Vous pouvez contester la régularité et le bien fondé de la mise en fourrière auprès du Procureur de la République du Tribunal de Grande Instance du lieu de l'infraction. Par exemple, si les employés de la fourrière ne veulent rien entendre et, enlèvent votre véhicule alors que quand vous êtes arrivé les 4 roues touchées encore le sol, ou si votre véhicule est mis en fourrière pour contravention de « stationnement unilatéral non observé matérialisé » ... Le Procureur de la République a 5 jours, à compter de la réception de votre lettre recommandée A.R, pour se prononcer. Si l'enlèvement est abusif, il constitue une voie de fait. Vous pourrez demander et obtenir des dommages-intérêts en introduisant une action devant les juridictions civiles.

20. Que faire si vous constater que votre véhicule a été endommagé ou que votre autoradio a disparu ?

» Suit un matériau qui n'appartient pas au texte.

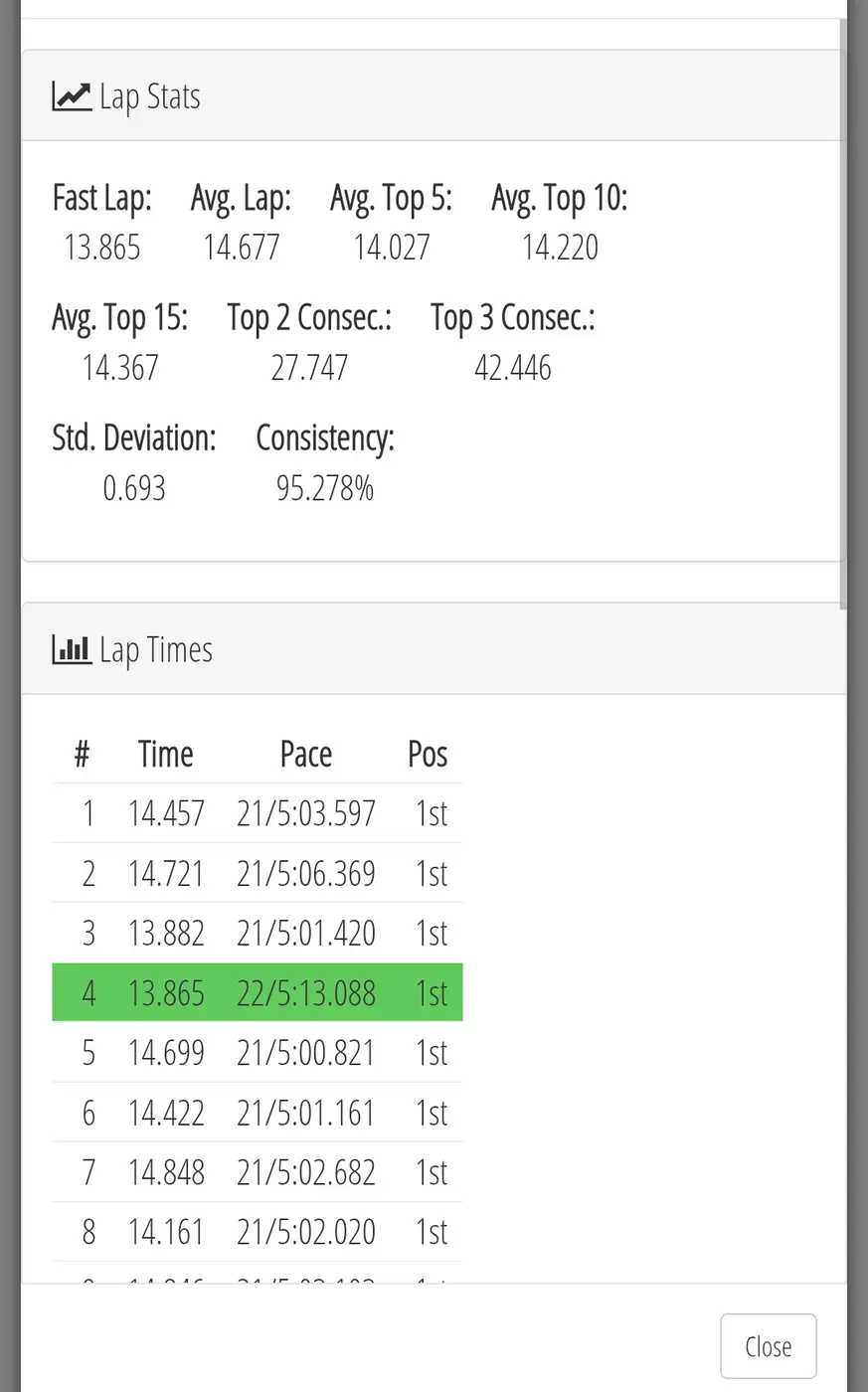
Task: Select lap 3 row with time 13.882
Action: [x=258, y=933]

Les services de fourrière ont l'obligation de conserver les véhicules qu'ils ont sous leur garde, et doivent les restituer dans l'état dans lequel ils ont été enlevés. Si vous constatez que votre voiture est endommagée (qu'il s'agisse d'une simple rayure, ou que ce soit plus grave, la suspension ayant été abîmée lors du transport par exemple), ou qu'il manque des objets à l'intérieur (le plus souvent l'autoradio, des cassettes, un vêtement...), demandez à voir la fiche descriptive de l'état du véhicule qui doit être remplie avant l'enlèvement. Si cette fiche n'a pas été établie, ou si elle ne comporte aucune indication sur les dommages apparents, vous pourrez obtenir rapidement un dédommagement. Dans le cas contraire, c'est-à-dire si la fiche mentionne des dommages apparents, il vous faudra présenter une réclamation écrite, par lettre recommandée A.R, au service contentieux de la municipalité (pour PARIS s'adresser à la Préfecture de Police), et prouver que les dommages mentionnés sur la fiche n'existaient pas avant l'intervention de la fourrière. Dans certain cas, les assurances peuvent s'en charger directement.

21. Vous arrivez alors que la fourrière est entrain d'enlever votre voiture. Pouvez-vous stopper l'opération ?

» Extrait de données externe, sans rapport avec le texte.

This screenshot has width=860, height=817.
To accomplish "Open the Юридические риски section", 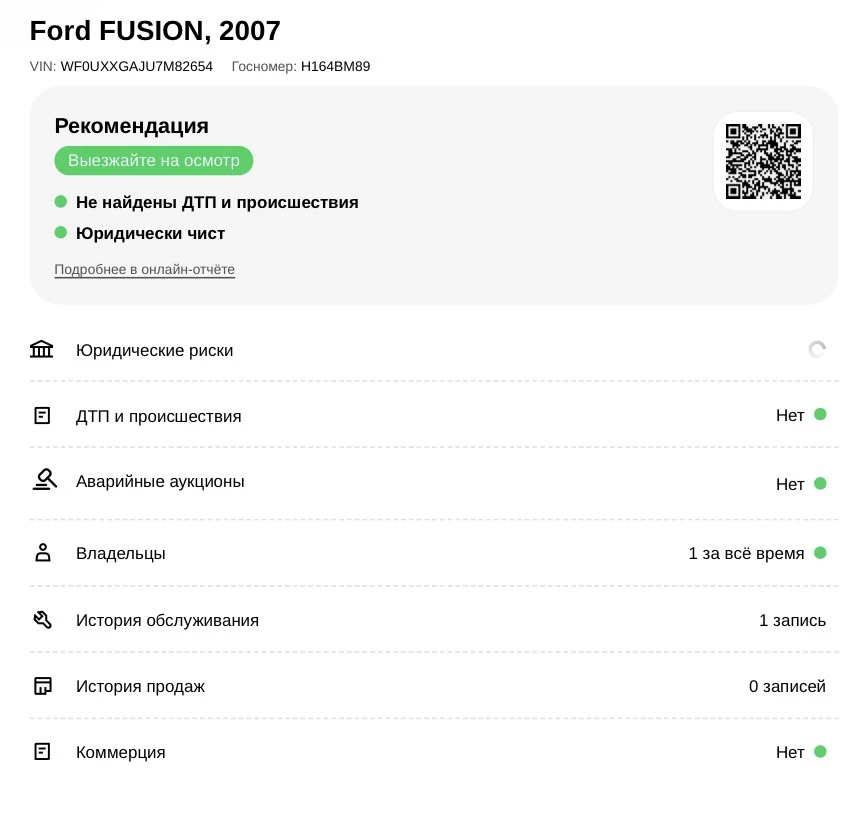I will (x=434, y=350).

Dès lors qu'il y a eu commencement d'enlèvement, le véhicule est, en principe, amené à la fourrière. Le Décret du 23 mai 1996 a défini avec précision ce qu'il fallait entendre par commencement d'exécution. L'opération est considérée comme débutée, lorsque deux roues au moins ont quitté le sol. Cependant, si vous payez immédiatement les frais de déplacement du camion, ou si vous engagez par écrit à les payer rapidement, vous pouvez obtenir l'autorisation de reprendre aussitôt votre véhicule.

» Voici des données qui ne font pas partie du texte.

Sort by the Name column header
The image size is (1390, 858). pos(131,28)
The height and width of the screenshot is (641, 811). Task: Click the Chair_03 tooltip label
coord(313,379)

22. Existe-t-il un délai maximum pour retirer votre véhicule ?

Oui. Si vous ne retirez pas votre voiture dans le délai de 45 jours suivants la notification par lettre recommandée A.R de l'enlèvement, celle-ci sera réputée abandonnée. Si elle est jugée hors d'état de circuler, ou si sa valeur vénale est inférieure à 450 €, elle sera détruite. Dans les autres hypothèses, elle sera remise au service des Domaines pour être vendue.